A federal jury in Orlando has awarded a woman $1.3 million dollars for jawbone injuries she suffered after using the cancer treatment drug Zometa. The plaintiff, Nancy Guenther, began using the drug in 2002. In 2003, Zometa's manufacturer, Novartis Pharmaceutical Corp., changed its warning label to include cautioning that the nitrogenous bisphosphonates in the drug could cause so-called “phossy jaw,” a necrosis of the jawbone associated with overexposure to phosphorus.

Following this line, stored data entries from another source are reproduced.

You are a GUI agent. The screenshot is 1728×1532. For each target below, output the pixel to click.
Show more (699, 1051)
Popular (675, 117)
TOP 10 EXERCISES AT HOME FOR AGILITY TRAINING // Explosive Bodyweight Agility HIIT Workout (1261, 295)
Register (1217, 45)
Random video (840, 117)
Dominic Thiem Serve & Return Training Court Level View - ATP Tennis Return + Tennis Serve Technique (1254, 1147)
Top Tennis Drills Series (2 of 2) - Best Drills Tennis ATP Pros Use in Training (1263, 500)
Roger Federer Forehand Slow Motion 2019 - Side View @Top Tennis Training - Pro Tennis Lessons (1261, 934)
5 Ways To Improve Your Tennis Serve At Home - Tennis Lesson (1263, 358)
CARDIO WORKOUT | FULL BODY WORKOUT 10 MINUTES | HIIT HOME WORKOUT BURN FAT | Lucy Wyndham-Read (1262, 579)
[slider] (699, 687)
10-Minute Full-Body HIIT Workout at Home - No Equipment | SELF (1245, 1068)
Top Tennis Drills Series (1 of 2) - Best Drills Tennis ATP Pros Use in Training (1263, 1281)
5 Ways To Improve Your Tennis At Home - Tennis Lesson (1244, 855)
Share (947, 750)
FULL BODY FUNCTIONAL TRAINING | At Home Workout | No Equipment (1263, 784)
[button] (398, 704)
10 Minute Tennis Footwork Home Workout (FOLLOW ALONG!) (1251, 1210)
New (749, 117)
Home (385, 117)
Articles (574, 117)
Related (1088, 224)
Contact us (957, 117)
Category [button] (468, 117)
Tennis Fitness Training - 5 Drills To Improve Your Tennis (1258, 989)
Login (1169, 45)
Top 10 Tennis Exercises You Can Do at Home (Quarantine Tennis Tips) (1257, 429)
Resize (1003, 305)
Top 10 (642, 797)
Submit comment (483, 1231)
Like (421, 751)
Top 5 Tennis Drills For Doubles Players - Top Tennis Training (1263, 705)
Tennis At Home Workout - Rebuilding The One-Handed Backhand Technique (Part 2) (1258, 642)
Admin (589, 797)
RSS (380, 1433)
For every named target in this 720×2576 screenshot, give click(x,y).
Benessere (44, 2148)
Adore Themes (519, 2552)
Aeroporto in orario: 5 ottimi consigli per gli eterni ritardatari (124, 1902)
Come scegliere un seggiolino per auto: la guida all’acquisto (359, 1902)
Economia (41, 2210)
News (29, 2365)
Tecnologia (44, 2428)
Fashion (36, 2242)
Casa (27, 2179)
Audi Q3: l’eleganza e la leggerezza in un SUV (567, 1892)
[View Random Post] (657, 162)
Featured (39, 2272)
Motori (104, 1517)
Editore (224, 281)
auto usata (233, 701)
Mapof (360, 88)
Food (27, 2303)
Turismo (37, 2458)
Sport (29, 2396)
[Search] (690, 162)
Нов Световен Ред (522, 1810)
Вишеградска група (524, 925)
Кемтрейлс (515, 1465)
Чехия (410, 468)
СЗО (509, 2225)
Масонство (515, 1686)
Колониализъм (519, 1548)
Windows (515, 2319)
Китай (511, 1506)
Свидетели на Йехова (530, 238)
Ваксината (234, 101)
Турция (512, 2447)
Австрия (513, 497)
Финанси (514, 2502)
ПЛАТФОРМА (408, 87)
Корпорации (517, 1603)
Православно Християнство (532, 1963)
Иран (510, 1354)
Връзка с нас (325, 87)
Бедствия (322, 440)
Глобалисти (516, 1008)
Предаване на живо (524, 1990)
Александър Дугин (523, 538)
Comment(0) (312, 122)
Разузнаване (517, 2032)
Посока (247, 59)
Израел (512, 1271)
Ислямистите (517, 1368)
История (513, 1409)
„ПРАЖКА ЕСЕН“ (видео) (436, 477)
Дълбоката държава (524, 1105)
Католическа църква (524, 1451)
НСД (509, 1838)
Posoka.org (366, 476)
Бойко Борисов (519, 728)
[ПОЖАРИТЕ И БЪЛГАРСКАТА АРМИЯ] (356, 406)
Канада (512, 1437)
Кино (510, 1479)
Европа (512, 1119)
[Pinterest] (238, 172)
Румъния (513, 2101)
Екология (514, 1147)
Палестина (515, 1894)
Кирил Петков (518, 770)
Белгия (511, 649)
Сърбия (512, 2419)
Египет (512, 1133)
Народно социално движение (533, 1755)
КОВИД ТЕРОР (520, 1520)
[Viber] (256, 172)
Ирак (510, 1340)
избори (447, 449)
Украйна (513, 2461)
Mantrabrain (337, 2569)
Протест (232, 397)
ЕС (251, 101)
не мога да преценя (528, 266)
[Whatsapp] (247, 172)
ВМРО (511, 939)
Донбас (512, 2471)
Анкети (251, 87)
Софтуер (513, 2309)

Novartis unsuccessfully tried to keep evidence from the jury indicating that it should have known before 2003 that phosphorus could cause these problems and should have studied this possibility; the plaintiff wanted to present independent studies of the effects of phosphorus overexposure that existed before Guenther began using Zometa, as well as historical data on the well-documented cases of phossy-jaw in 19th- and 20th-century workers affected by white phosphorus in match factories. The court allowed the evidence, as it was not convinced by the drug company's bare assertion that the substances in Zometa are different. The jury concluded that Novartis negligently failed to warn the plaintiff.

Generic Painkillers

In an appeal filed with the U.S. Court of Appeals for the Sixth Circuit, plaintiffs allegedly injured by generic versions of the painkillers Darvon and Darvocet are seeking to revive their dismissed claims. Plaintiffs in the approximate 200 dismissed cases assert that theirs is an issue of first impression: Can patients bring a viable claim against a generic drug's manufacturer if it continued to sell its drugs after the brand-name equivalent was required to change its warning label or was pulled from the market?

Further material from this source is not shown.